Respon Wahana Generasi Aceh Jhony Howord, Ketua Wahana Generasi Aceh (Wangsa) mengecam keras dugaan pemerasan di Madrasah Ibtidaiyah Negeri (MIN) 3 Aceh Barat. Menurutnya Hak-hak ASN, termasuk gaji dan tunjangan, dilindungi undang-undang tidak dapat dipotong tanpa dasar hukum yang sah. Sehingga Pemotongan gaji harian tanpa dasar hukum yang jelas dapat dikategorikan sebagai penyalahgunaan wewenang atau bahkan pemerasan.
“Dugaan Pungutan biaya pemindahan data guru dan modus fingerprint masuk dalam kategori pungutan liar (pungli). Memang ada potensi untuk mengamankan diri agar keluar dari jalur pungli, tetapi itu akan masuk kedalam unsur Gratifikasi, pemberi dan penerima sama-sama terjerat hukum” Tegas Jhony Howord
Jhony mengatakan, sesuai dengan Pasal 35 UU No. 11 Tahun 2008 tentang Informasi dan Transaksi Elektronik (ITE) jelas mengatakan, Manipulasi data elektronik, termasuk data absensi, dapat dikenai sanksi pidana.
Selain itu, dia juga menyoroti tentang dugaan yang membatasi Guru untuk melanjutkan Pendidikan, menurutnya kepala sekolah seharusnya sudah paham terhadap regulasi terkait guru yang melanjutkan Pendidikan, bukan memberikan Solusi yang melawan hukum.
“UU No. 14 Tahun 2005 tentang Guru dan Dosen Pasal 14, Guru berhak melanjutkan pengembangan kompetensi melalui pendidikan lanjutan, dan Pasal 40 ayat 2, Guru dapat memperoleh cuti untuk studi dengan tetap memperoleh hak gaji penuh. Tidak memberikan izin formal melanjutkan S2, jelas melanggar hak guru”

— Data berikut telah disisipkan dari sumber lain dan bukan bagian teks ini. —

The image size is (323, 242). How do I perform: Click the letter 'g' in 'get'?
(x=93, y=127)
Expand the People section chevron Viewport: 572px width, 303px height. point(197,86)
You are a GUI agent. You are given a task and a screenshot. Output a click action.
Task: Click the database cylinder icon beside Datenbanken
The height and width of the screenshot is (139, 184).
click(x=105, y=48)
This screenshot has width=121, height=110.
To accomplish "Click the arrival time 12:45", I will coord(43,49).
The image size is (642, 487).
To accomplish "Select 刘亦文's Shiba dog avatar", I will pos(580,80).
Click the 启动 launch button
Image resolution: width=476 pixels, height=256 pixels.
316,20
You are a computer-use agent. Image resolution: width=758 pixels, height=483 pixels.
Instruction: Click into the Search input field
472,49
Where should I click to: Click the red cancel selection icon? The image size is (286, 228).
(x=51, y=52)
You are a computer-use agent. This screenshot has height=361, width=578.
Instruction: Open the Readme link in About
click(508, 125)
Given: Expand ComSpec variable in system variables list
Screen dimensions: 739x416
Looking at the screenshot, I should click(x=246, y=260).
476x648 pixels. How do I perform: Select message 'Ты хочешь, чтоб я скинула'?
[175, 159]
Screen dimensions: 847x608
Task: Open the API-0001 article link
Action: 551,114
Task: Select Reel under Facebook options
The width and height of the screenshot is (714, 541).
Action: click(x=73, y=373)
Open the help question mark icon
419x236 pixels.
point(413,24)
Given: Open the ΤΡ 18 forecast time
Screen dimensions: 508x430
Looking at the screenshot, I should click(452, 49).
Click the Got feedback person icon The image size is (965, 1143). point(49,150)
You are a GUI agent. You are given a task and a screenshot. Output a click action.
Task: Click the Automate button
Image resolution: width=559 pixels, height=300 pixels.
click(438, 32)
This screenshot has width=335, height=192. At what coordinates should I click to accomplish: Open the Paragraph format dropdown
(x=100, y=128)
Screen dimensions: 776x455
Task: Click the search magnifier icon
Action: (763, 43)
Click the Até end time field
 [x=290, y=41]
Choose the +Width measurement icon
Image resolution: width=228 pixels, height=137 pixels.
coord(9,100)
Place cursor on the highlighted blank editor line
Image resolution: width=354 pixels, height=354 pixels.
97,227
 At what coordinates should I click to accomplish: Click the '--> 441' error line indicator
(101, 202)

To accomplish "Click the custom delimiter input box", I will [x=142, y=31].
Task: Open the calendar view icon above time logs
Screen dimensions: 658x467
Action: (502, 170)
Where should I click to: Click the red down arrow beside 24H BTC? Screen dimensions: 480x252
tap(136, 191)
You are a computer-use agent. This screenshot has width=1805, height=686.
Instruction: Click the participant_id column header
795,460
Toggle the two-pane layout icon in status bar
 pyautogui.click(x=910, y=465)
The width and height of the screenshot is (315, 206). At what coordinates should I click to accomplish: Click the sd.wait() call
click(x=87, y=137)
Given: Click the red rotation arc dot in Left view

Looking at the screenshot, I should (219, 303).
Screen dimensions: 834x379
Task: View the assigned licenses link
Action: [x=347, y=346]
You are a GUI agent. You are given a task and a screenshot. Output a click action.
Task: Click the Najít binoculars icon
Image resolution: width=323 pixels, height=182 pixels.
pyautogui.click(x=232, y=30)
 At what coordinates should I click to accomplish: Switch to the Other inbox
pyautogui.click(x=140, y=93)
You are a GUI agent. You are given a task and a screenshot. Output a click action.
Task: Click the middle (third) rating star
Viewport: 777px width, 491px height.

Dugaan kasus yang terjadi mencakup berbagai pelanggaran serius terhadap regulasi dan undang-undang, termasuk pemerasan, pungutan liar, manipulasi data, dan pelanggaran hak guru. Wangsa meminta Kemenag Aceh Barat untuk segera merespon persoalan ini secara transparan. Sebelumnya Kemenag Aceh Barat juga pernah mendapatkan perhatian serius dari Wangsa.